What you are asked to do
Retype, word for word, every line from the one holding "Task: Check Enable language auto-detection" through the one holding "Task: Click the green lesson progress bar" in the entries below, both included, and only those lines.

Task input

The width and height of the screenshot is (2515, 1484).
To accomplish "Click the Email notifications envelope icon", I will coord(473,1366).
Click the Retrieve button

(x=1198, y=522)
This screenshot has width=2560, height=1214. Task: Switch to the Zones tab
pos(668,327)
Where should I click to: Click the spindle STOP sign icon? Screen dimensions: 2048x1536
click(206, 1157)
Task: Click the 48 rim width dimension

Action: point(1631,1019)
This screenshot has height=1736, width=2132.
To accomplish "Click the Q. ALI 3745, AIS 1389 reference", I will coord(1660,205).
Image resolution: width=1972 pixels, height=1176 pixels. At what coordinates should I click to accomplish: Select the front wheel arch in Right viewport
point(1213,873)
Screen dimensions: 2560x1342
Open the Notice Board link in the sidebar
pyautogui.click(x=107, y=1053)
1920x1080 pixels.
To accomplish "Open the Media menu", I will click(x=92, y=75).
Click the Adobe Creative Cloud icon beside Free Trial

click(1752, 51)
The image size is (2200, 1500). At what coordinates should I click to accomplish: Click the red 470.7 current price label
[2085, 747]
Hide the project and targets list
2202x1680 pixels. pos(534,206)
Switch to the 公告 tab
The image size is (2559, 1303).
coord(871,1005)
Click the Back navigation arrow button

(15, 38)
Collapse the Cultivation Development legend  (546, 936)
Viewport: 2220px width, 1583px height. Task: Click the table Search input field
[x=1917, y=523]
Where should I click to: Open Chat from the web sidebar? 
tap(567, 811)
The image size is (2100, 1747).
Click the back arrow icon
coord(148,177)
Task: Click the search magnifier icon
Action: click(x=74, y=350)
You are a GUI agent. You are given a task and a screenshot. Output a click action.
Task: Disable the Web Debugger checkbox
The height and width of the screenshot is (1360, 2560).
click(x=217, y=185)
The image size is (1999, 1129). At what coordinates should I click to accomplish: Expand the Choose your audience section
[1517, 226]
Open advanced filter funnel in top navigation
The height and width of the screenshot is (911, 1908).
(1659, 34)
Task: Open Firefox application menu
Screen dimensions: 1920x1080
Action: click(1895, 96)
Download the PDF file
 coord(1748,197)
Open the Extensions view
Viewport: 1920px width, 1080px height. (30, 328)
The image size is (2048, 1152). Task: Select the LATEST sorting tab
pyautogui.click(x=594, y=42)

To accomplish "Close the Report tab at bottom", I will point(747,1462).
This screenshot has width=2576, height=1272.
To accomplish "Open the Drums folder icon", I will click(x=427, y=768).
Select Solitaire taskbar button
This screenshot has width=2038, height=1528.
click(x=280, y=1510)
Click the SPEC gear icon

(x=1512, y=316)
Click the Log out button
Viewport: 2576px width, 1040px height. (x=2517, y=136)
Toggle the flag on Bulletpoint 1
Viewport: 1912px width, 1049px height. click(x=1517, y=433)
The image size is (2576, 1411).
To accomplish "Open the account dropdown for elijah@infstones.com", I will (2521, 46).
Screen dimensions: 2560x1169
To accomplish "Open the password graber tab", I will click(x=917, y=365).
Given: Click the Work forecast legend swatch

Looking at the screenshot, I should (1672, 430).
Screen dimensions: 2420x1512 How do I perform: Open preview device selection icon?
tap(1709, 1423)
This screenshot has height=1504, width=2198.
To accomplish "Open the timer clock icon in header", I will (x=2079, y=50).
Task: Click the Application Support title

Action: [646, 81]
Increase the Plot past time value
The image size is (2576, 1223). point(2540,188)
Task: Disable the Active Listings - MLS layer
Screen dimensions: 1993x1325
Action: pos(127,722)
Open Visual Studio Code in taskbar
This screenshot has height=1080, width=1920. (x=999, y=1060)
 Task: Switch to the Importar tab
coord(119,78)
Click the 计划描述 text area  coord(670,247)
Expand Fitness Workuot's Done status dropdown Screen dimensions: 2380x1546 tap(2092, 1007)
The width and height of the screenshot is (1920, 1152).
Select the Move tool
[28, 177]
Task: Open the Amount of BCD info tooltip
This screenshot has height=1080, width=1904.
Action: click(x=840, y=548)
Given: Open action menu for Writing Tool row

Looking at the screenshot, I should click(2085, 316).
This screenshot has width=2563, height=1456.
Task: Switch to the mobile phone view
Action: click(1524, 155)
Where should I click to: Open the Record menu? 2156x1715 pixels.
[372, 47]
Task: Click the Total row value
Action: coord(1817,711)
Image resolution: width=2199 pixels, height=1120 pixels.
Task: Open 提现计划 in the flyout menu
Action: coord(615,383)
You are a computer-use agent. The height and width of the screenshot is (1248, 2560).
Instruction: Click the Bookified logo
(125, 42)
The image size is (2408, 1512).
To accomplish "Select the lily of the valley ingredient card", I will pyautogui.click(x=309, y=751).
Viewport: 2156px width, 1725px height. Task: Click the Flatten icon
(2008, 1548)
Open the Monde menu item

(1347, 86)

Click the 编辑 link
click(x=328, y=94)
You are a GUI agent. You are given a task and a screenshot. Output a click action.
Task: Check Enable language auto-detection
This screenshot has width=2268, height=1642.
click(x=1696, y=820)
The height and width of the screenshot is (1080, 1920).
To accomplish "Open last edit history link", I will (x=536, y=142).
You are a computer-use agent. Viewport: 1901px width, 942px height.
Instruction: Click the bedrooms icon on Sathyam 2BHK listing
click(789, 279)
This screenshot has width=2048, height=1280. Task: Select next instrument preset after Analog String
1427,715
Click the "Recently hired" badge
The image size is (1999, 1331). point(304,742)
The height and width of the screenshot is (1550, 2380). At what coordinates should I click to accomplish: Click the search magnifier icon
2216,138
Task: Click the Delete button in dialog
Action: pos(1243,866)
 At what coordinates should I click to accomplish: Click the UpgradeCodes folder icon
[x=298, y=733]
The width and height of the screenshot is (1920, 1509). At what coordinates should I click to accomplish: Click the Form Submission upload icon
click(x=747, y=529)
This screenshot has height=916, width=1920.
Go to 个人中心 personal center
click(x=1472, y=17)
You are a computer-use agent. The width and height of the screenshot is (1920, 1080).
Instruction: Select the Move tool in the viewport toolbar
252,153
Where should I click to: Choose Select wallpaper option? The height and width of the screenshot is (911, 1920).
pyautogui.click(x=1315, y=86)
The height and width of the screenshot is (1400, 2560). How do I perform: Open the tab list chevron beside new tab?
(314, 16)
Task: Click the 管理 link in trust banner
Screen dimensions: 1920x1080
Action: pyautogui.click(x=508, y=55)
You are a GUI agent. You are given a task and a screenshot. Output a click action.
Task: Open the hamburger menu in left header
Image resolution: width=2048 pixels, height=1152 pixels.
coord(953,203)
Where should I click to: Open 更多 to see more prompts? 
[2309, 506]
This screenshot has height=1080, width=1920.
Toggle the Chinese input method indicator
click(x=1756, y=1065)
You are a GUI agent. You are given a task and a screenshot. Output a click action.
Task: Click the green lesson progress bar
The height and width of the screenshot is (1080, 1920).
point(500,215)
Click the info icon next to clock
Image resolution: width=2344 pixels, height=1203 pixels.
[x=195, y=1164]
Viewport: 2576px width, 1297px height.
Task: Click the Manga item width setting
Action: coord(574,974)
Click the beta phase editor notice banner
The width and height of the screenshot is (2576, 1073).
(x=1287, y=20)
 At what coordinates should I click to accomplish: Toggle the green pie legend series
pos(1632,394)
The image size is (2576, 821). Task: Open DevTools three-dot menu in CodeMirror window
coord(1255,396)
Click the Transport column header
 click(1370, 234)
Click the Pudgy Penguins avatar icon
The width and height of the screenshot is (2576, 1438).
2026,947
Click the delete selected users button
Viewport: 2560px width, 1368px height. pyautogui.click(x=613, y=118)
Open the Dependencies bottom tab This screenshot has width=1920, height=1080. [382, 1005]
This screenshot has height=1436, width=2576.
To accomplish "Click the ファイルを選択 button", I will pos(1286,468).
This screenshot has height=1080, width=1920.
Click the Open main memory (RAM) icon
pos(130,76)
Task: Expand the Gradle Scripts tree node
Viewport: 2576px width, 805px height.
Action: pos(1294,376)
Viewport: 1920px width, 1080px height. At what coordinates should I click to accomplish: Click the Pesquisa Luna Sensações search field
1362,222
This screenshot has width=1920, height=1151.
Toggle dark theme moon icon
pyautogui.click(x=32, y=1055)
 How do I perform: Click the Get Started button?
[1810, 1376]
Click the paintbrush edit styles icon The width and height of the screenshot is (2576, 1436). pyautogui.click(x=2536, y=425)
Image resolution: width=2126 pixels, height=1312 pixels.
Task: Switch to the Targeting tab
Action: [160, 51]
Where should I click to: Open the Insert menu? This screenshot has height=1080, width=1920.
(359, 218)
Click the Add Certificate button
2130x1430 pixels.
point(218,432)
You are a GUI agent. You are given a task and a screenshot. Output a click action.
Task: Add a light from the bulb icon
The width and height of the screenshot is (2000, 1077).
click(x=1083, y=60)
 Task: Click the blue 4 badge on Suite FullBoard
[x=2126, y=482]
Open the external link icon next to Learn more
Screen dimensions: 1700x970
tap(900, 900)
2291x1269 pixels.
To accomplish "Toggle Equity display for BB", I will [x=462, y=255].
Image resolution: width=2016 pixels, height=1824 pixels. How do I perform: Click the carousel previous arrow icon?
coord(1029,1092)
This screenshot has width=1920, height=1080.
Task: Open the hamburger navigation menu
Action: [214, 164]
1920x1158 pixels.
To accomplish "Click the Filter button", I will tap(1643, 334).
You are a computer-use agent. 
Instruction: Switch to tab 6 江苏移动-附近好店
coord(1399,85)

Final answer
Task: Check Enable language auto-detection
This screenshot has width=2268, height=1642.
click(x=1696, y=820)
The height and width of the screenshot is (1080, 1920).
To accomplish "Open last edit history link", I will (x=536, y=142).
You are a computer-use agent. Viewport: 1901px width, 942px height.
Instruction: Click the bedrooms icon on Sathyam 2BHK listing
click(789, 279)
This screenshot has width=2048, height=1280. Task: Select next instrument preset after Analog String
1427,715
Click the "Recently hired" badge
The image size is (1999, 1331). point(304,742)
The height and width of the screenshot is (1550, 2380). At what coordinates should I click to accomplish: Click the search magnifier icon
2216,138
Task: Click the Delete button in dialog
Action: pos(1243,866)
 At what coordinates should I click to accomplish: Click the UpgradeCodes folder icon
[x=298, y=733]
The width and height of the screenshot is (1920, 1509). At what coordinates should I click to accomplish: Click the Form Submission upload icon
click(x=747, y=529)
This screenshot has height=916, width=1920.
Go to 个人中心 personal center
click(x=1472, y=17)
You are a computer-use agent. The width and height of the screenshot is (1920, 1080).
Instruction: Select the Move tool in the viewport toolbar
252,153
Where should I click to: Choose Select wallpaper option? The height and width of the screenshot is (911, 1920).
pyautogui.click(x=1315, y=86)
The height and width of the screenshot is (1400, 2560). How do I perform: Open the tab list chevron beside new tab?
(314, 16)
Task: Click the 管理 link in trust banner
Screen dimensions: 1920x1080
Action: pyautogui.click(x=508, y=55)
You are a GUI agent. You are given a task and a screenshot. Output a click action.
Task: Open the hamburger menu in left header
Image resolution: width=2048 pixels, height=1152 pixels.
coord(953,203)
Where should I click to: Open 更多 to see more prompts? 
[2309, 506]
This screenshot has height=1080, width=1920.
Toggle the Chinese input method indicator
click(x=1756, y=1065)
You are a GUI agent. You are given a task and a screenshot. Output a click action.
Task: Click the green lesson progress bar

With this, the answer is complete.